First off let me clear up a misconception on Tomb Raider. Tomb Raider only ever lets you gain one card per turn. So in ClouduHieh's example of the double-Tomb Raider turn, on the second time your play Tomb Raider, when player 3 reveals Harem and player 4 reveals Gold, you are going to need to choose whether you want a Harem or a Gold, and pick that one. Perhaps I need to slightly adjust the text to make this more obvious (e.g., You gain a copy of one Treasure revealed this way.)
Grave Watcher, this is sort of a janky card for sure, but I do like it. If there was one thing I would change it would be to rethink the curse yourself, but really the set is done except for proofreading, plus if something is totally broken. I ran a WIP thread for months. That was the place to argue about design. But don't think I'm not listening and taking things to heart, even if I sound grumpy about it. Grave Watcher is all about presenting the player with a bad decision. Do you make it non-terminal? Do you move yourself from $7 in hand to $8? But don't let it go to your head, it's going to lose you the game if you're not careful. This thing could have been "mephistopheles" or "infernal contract" except then it was in too much danger of being clobbered by Nocturne (Nocturne was coming out when I was working on it.)
Then the attack; the attack was shoehorned in for two reasons. One, I realized I didn't have enough attacks in the game. Two, at one point this card was called "Pixiu", a Chinese dog/dragon thing that guards money and brings financial luck. So I gave it a financial luck attack. The attack rarely happens though, so it can be obnoxious but it isn't super obnoxious. As it is though, you never want to buy Grave Watchers for the attack, you buy them for the flexibility to make bad decisions. It turns out that Antiquities ends up having a whole bunch of attacks that can miss; it's almost worth saying that it's a theme of the set.
Collector, there's a weird thing that happens when you do designs. Sometimes a card that is bad gets popular with a certain segment of the fanbase. In this case, my fanbase is very small (20 people? that might be generous) and the segment of the fanbase is my wife.
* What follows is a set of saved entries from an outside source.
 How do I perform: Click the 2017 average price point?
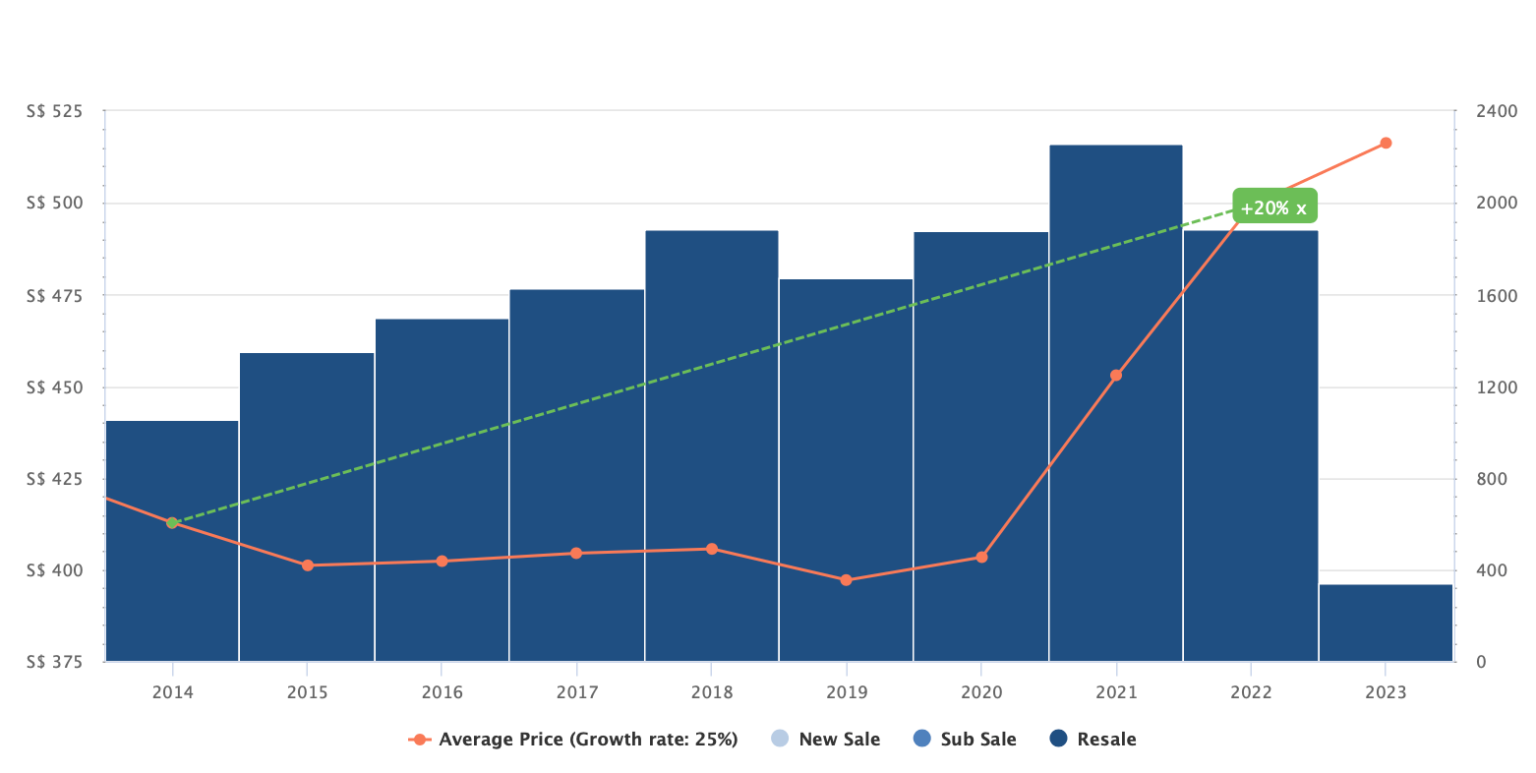576,553
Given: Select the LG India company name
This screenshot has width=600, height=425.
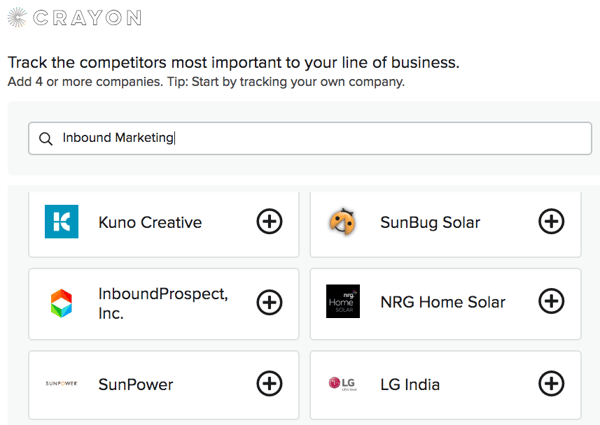Looking at the screenshot, I should click(410, 385).
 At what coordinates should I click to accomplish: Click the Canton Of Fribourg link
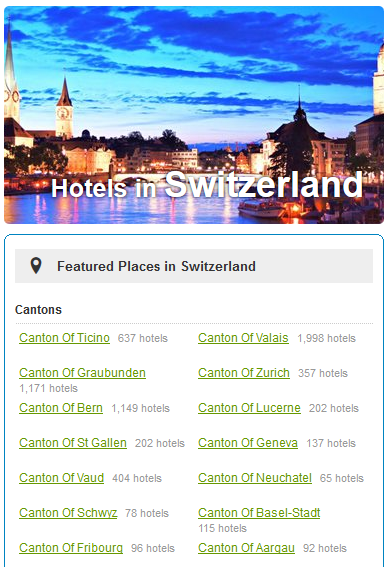[71, 548]
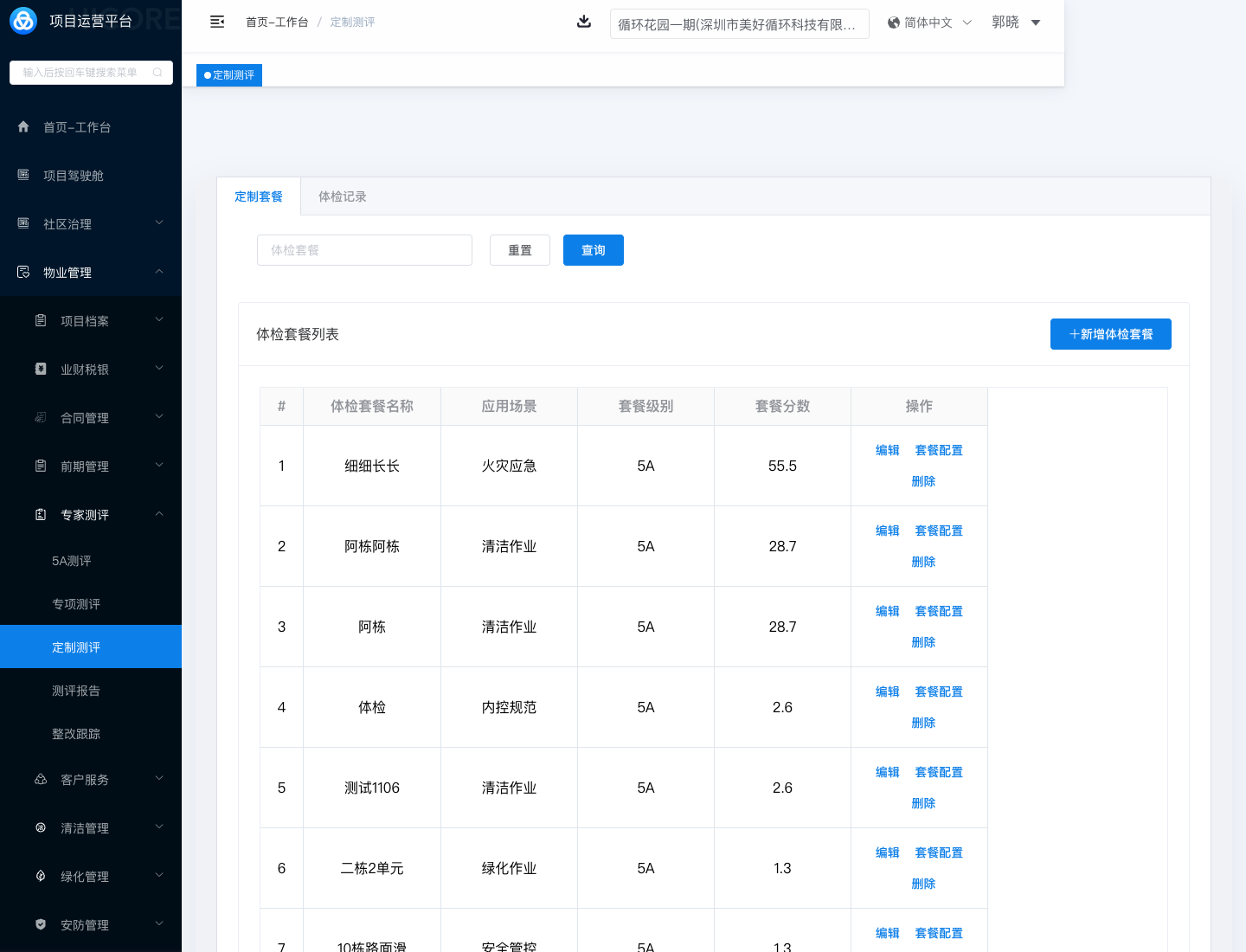Open the 5A测评 menu item
Image resolution: width=1246 pixels, height=952 pixels.
(x=72, y=561)
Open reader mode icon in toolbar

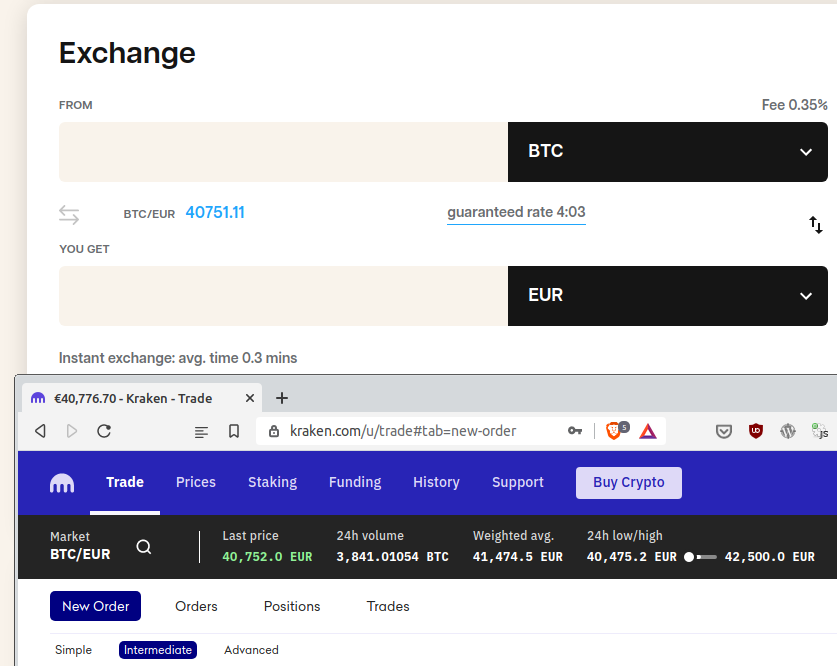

Since she is the person who I will play these cards with the most, her opinion matters. Anyways originally it had only the bottom rule, no looking at the top card. Also it would dump the gained card into your discard pile, so you'd really lose all the time, since you couldn't play it. So she would play this card every time she could and it would just tank her game. It was terrible. But she still used it every time. So eventually I buffed it to put the card back where you found it, which normally means you are at least breaking even every time you use it. Even then it still wasn't worth her focus. The randomness was just too, you know, random. At the same time I was reading every single entry in the Interview with Donald X for design insights to make the set better, plus more authentic, and realized I was lacking in "non-attack interactions" so I decided to add the top. If the testing still meant the card was bad all the time, I could increase the number of cards you scry before doing the random upgrade. But it appears that one is just fine. By the time I was doing all this, I had already ordered the art. If I hadn't, I would have renamed the card to "Gambler", since ClouduHieh is totally right, it's almost a total gamble.
Riches has a huge page of opinions (mostly that it is broken OP) in the WIP thread, but my testing didn't line up to the allegations that it is broken. I've never had it run away with a game yet. Eventually some players started pointing out that it's hard to use in a broken way. I'm not going to defend it though, just go read the WIP thread. But, again, like I said on reddit, the problem with my test group is that we're probably B or C-tier players. A and S tier players may be able to single-handedly use this card to go insane things. At least in Dominion a card is always available to everyone to use, as long as it doesn't become the only strategy that makes any sense every time it appears.
I am going to modify the rules to make it more obvious that having 2 Riches in play means you just blew up both Riches, though.
Thanks so much for the attention and respect you're giving this set, though! I always hope I don't sound too dismissive. I appreciate all of it, criticism included!